In modern times, writer Rou Shi, one of the Five Martyrs of the League of Left-Wing Writers, and the great painter Pan Tianshou came from Ninghai.

== Tourism ==

Ninghai sits at the foot of the Tiantai Mount (天台山) facing the East China Sea. It presents attractive opportunities for tourism. Xu Xiake mentions the Lianghuang Mountain, located in the western part of the county, in the first chapter of his travels stories. In the north, the Yancang Mountain was a place of residence for Mr. Huang during the West Han dynasty. It is now one of the ten Scenic Spots associated with Ningbo City. In the south, the Shouning Temple is where famous Monk Jian Zhen lived during the Tang dynasty, before sailing off to Japan. Ninghai also boasts Nanxi hot spring as one of the three best hot springs in the nation. A national forest park, deep gorges in east Zhejing, the Liantou Mountain and a number of antique buildings in the town of Qiantong make worthy scenic spots, where culture and nature combine. Further Ninghai counts with trade centers, complete with cultural and entertainment facilities, besides 11 hotels suitable for foreign tourists, two of them ranked at four stars.

Ninghai is known for its mountainous landscape. One of the mountains, called Wangai (王爱山), stands close to Tiantai Mount. It was there that Xu Xiake (徐霞客) started his travel to Tiantai Mount. From its flanks, one enjoys a full view of the Zhejiang Grand Canyon (浙江大峡谷) and of the Baixi Reservoir (白溪水库). The local peach is a delicate and well appreciated local specialty.

== Economy ==
In the late 1980s Ninghai developed a stationary industry from its existing molding industry.
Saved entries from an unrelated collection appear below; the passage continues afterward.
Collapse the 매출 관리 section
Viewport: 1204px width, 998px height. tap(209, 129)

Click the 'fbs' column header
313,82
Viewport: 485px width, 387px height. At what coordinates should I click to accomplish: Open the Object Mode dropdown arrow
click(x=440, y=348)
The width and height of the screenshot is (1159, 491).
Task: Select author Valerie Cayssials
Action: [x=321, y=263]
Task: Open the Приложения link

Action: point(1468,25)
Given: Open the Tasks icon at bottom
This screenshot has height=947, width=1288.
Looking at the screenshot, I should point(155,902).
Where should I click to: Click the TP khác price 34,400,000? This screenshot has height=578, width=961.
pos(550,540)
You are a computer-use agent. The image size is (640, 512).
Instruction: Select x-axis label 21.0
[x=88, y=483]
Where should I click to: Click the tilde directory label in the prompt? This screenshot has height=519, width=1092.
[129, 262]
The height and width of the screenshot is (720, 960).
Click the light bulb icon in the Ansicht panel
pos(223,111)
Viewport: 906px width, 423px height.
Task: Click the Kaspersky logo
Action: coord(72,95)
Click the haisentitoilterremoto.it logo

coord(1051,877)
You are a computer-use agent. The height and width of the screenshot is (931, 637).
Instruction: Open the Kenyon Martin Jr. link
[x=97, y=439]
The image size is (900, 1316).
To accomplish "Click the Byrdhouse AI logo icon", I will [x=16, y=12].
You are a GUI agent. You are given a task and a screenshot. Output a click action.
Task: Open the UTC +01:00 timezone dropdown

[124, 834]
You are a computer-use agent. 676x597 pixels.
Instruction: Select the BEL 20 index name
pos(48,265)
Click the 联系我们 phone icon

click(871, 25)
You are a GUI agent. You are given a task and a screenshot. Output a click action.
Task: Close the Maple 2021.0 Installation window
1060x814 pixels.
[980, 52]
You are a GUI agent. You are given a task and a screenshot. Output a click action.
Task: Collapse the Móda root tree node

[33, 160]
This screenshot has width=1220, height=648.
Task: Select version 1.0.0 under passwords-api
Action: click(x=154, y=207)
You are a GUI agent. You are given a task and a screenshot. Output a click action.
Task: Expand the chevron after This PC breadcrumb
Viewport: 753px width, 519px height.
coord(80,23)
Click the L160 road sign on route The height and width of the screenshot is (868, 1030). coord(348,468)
Nowadays it is the largest center for stationary production in China, 70% of the production is exported, which corresponds to 10% of China's stationary products export in total. Ninghai produces 80% of binder clips worldwide, and 10% of hole punchers and pencil sharpeners sold worldwide. In 2012 the total revenue of the local stationary industry reached 8.6 billion RMB. A major stationary producer from Ninghai is Deli Stationary.